We can only specify a single split clause but if we want to separate with two fields, we can use eval which creates a new property in the event, and we can make use of it in our split clause.
1
2
3
...
| eval host_method=host+"@"+method
| timechart span=5m p99(upstream_response_time) by host_method
This will add a property host_method on each event combining the host and the method and allowing a split on the combination.
Formatting in two line the query is useful when we want to debug a query as we are able to comment a part of the query using the comment macro:
1
2
3
...
| eval host_method=host+"@"+method
`comment("| timechart span=5m p99(upstream_response_time) by host_method")`
Eval can also be used to construct new properties using if or case.
1
2
3
4
...
| eval stats_str=case(status like "2%", "OK", status like "5%", "ERROR")
| search stats_str!=""
| timechart span=5m count by stats_str
This will remove the 4xx status code and tag the events of 2xx with OK and 5xx with ERROR then produce a timechart on it.
Splunk limits the split values and put the rest into an OTHER bucket. We can lift that limit off by specifying limit=0.
1
2
3
4
...
| eval stats_str=case(status like "2%", "OK", status like "5%", "ERROR")
| search stats_str!=""
| timechart span=5m limit=0 count by stats_str
The other aspect of timechart is that it produces a table of split values, indexed by the time. For example when we did by stats_str, we would have table with the first column as the time, and the rest of the columns as the stats_str.

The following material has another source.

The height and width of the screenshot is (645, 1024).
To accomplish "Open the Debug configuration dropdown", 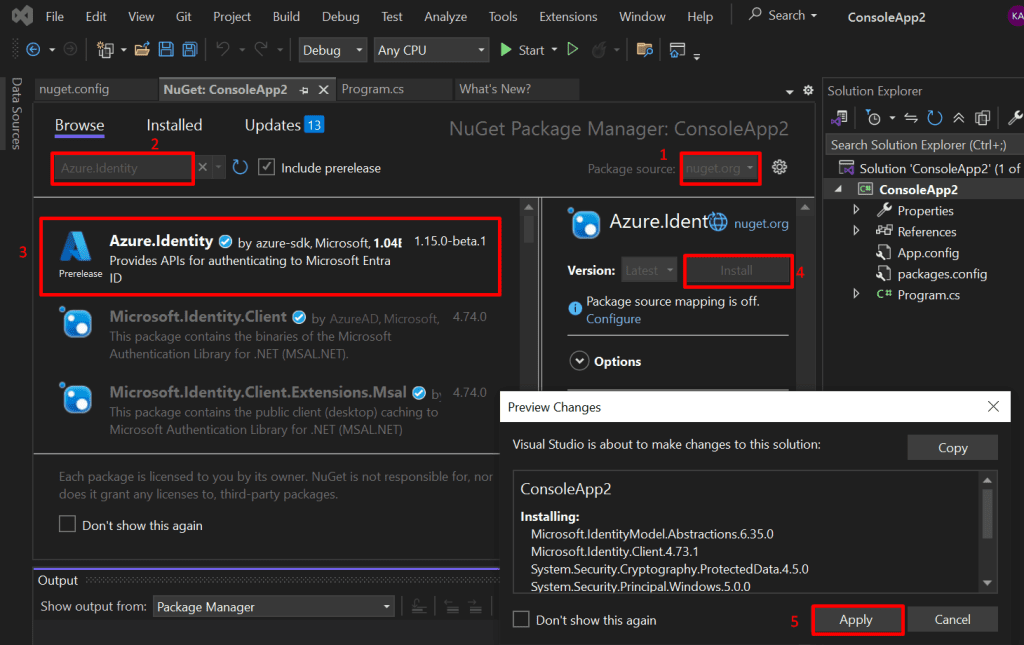I will 333,50.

Knowing that we can compute the overall availability of our service by using the stats_str:
1
2
3
4
5
6
...
| eval stats_str=case(status like "2%", "OK", status like "5%", "ERROR")
| search stats_str!=""
| timechart span=5m limit=0 count by stats_str
| eval success_rate = round((OK / (OK + ERROR)) * 100, 2)
| fields - ERROR OK
Once we generate the table with timechart, we use eval to compute the success rate and then use fields - [fields] to remove the fields ERROR and OK from the table leaving only the success rate which we can then visualize directly.
Another useful functionality is filling empty values,fillnull and filldown which can be used to fill missing values. For example if value were missing in a bucket, we could use:
1
2
3
...
| timechart span=1m p99(upstream_response_time) as p99
| fillnull value=1000 p99
this will fill the null value in p99 with 1000 or we can use filldown which will use the previous value for the missing values:
1
2
3
...
| timechart span=1m p99(upstream_response_time) as p99
| filldown
Timechart can be seen as a shortcut to generate charts indexed by the time. Chart can be used to create different chart where the row index wouldn’t be the time.

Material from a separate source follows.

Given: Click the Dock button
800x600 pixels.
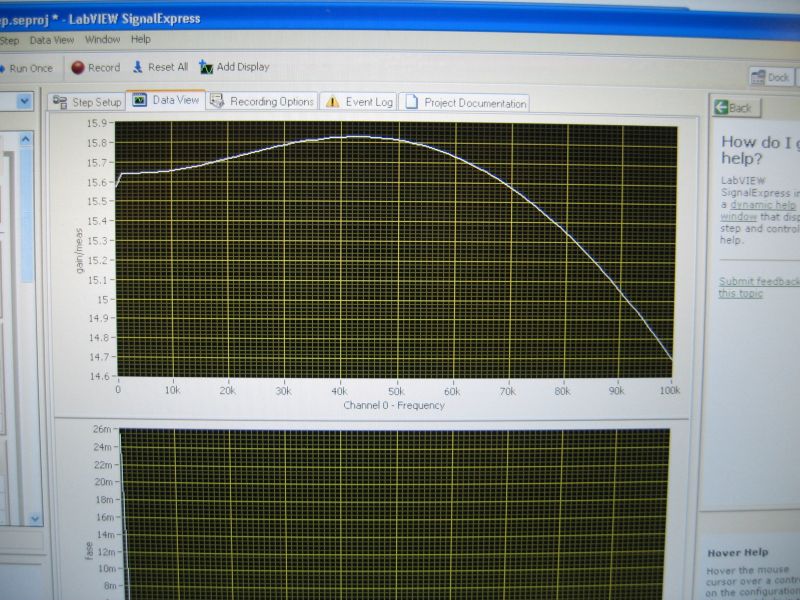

Just to understand how chart works, we will be recreating the timechart using chart.
Chart allows us construct a table indexed by the first property provided after the by directive,
1
[ BY <row-split> <column-split> ]
this means that the first property given will be the row split and the next value will be the column split.
Having that, we can combine it with bin, which gives us the possibility of placing replacing the _time value,
1
| bin _time span=10m
this will replace all _time property in each events by their respective bins with a span of 10 minutes, for example an event with a time of 8:23:24:227 AM will be changed to 8:20:00:000 AM, effectively making all events fit into bins.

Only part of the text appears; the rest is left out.